## 网页节选:
•••••

« CVS使用手册 | (回到Blog入口)|(回到首页) | C Java PHP Perl Python的程序代码美化工具使用 »

WebAlizer的配置说明(含Windows下的for IIS版)


WebAlizer是一个开源的高性能日志分析程序,以下是配置文件的摘要翻译。

Webalizer配置文件说明:重要的地方做了翻译并附有一些重要的配置修改

#
# Webalizer 样例配置文件
# Copyright 1997-2000 by Bradford L. Barrett (brad@mrunix.net)
# 翻译: 车东
#
# Distributed under the GNU General Public License.  See the
# files "Copyright" and "COPYING" provided with the webalizer
# distribution for additional information.
#
# 这是一个Webalizer (版本 2.01)的配置文件样例
# 所有以'#'开始的行都是被程序忽略的注释,此外空白行也会被跳过,其他行都是具体的配置选项。

•••••

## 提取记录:
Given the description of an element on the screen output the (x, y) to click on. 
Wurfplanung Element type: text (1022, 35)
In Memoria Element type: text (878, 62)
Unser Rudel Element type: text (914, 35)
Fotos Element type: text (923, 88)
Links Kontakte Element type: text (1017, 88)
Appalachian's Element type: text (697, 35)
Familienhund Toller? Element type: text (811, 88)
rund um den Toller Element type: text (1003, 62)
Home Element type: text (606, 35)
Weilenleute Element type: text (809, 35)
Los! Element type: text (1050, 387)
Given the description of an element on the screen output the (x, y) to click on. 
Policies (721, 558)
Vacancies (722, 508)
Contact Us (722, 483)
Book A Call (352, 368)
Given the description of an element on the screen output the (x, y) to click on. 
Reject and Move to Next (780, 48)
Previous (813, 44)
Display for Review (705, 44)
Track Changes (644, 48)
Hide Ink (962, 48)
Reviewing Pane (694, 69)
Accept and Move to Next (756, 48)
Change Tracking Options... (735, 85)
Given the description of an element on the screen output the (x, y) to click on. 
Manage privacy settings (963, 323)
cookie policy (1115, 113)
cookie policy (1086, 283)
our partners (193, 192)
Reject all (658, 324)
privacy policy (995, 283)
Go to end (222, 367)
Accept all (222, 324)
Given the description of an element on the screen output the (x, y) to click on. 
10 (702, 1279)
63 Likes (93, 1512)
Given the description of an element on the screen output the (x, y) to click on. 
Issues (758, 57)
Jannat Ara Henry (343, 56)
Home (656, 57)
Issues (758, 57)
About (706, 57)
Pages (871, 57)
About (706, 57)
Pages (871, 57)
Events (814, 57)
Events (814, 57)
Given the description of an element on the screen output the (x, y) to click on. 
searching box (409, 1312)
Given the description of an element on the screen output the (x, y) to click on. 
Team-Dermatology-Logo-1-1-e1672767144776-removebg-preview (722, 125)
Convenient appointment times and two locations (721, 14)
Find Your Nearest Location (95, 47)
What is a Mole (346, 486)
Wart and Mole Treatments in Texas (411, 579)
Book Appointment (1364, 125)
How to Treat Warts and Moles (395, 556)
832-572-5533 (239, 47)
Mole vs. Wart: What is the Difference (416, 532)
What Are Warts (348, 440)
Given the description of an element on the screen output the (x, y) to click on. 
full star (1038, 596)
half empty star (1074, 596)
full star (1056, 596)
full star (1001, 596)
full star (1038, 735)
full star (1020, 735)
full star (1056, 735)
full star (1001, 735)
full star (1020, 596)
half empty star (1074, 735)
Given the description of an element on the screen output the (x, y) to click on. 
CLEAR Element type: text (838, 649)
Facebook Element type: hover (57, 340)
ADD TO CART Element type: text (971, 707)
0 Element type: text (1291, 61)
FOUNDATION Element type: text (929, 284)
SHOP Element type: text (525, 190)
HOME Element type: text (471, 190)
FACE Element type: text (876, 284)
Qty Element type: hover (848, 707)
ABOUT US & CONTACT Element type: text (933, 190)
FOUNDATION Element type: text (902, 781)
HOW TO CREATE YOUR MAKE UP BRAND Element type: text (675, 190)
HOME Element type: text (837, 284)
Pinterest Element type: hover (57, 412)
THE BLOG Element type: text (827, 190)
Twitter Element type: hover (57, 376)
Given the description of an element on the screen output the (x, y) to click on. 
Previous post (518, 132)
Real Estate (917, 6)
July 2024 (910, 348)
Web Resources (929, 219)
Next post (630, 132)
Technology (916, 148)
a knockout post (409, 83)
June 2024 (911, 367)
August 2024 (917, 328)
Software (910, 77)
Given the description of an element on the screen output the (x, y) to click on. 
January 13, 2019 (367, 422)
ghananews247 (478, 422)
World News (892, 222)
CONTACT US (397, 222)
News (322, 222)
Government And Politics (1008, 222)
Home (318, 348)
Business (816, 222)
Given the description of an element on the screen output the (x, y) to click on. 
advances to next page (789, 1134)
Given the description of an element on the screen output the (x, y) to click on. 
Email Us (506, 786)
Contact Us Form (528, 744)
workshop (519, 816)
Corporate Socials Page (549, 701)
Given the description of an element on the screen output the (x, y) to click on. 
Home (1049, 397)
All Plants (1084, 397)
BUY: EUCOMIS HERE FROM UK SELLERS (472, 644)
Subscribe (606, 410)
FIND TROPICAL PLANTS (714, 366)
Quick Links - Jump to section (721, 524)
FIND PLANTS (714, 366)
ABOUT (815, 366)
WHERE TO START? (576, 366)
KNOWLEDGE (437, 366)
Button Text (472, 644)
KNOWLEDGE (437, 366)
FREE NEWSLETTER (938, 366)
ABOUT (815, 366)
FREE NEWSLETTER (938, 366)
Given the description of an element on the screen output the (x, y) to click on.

•••••

## 题目要求:
1. 关于WebAlizer配置说明:
(a) WebAlizer是一个什么样的程序?
(b) 这份配置文件样例对应WebAlizer的哪个版本?
(c) 配置文件中以'#'开始的行会被如何处理?
2. 请从WebAlizer配置说明的最后一句之后接着往下写。
列表是另一份独立材料,与WebAlizer配置说明无关。

## 参考答案:
1.
(a) 一个开源的高性能日志分析程序。
(b) 版本 2.01。
(c) 这些行是注释,会被程序忽略。

2.
# 并按照"ConfigOption  Value"的格式,ConfigOption是合法的配置选项关键词,而Value是相应选项对应的值
# 非法的键/值会被忽略并会有相应的警告提示。关键词和值之间至少需要一个空格或制表符tab分割
#
# 从0.98版本开始,Webalizer会找缺省在当前目录下找一个名为webalizer.conf缺省配置文件
# 如果没有找到,会使用/etc/webalizer.conf


# LogFile 定义了WEB服务的日志文件,如果这里没有定义,并且命令行参数也没有指定文件名,
# 则将STDIN(系统标准输入)作为输入数据源
# 如果日志文件扩展名为'.gz' (是一个gzip压缩文件),程序会一边读取一边进行解压缩。

LogFile        /home/apache/log/access_log_yesterday

# LogType 定义了日志的类型,Webalizer一般用于CLF和Combined格式的WEB服务日志格式
指定这个选项,你可以处理FTP日志(比如wu-ftp生成的xferlog,和Squid自己的日志
值可以是:'clf', 'ftp' 或'squid', 缺省是'clf'
# JNH : 新的'iis'是为IIS设计的,IIS4缺省使用标准日志格式,IIS5缺省使用W3C格式
# webalizer会自动根据日志的文件名进行识别:标准格式的日志文件名以I开头,W3C的是E
# 你可以在一个目录下同时存放2种日志,webalizer会全部读取并生成一份报告

LogType    iis

# OutputDir 报告的输出目录地址,必须是完整的全路径名,但相对路径也许也行,
# 如果没有指定,输出目录就是当前目录。

OutputDir      /home/apache/htdocs/usage/

# HistoryName 允许你设置webalizer生成的历史数据文件名
# 历史数据文件保存了12个月内的数据,这些数据会用来生成首页的HTML页面index.html
# 缺省文件名是:"webalizer.hist",缺省存放在指定的输出目录中, 也可以使用绝对路径指定到其他目录中。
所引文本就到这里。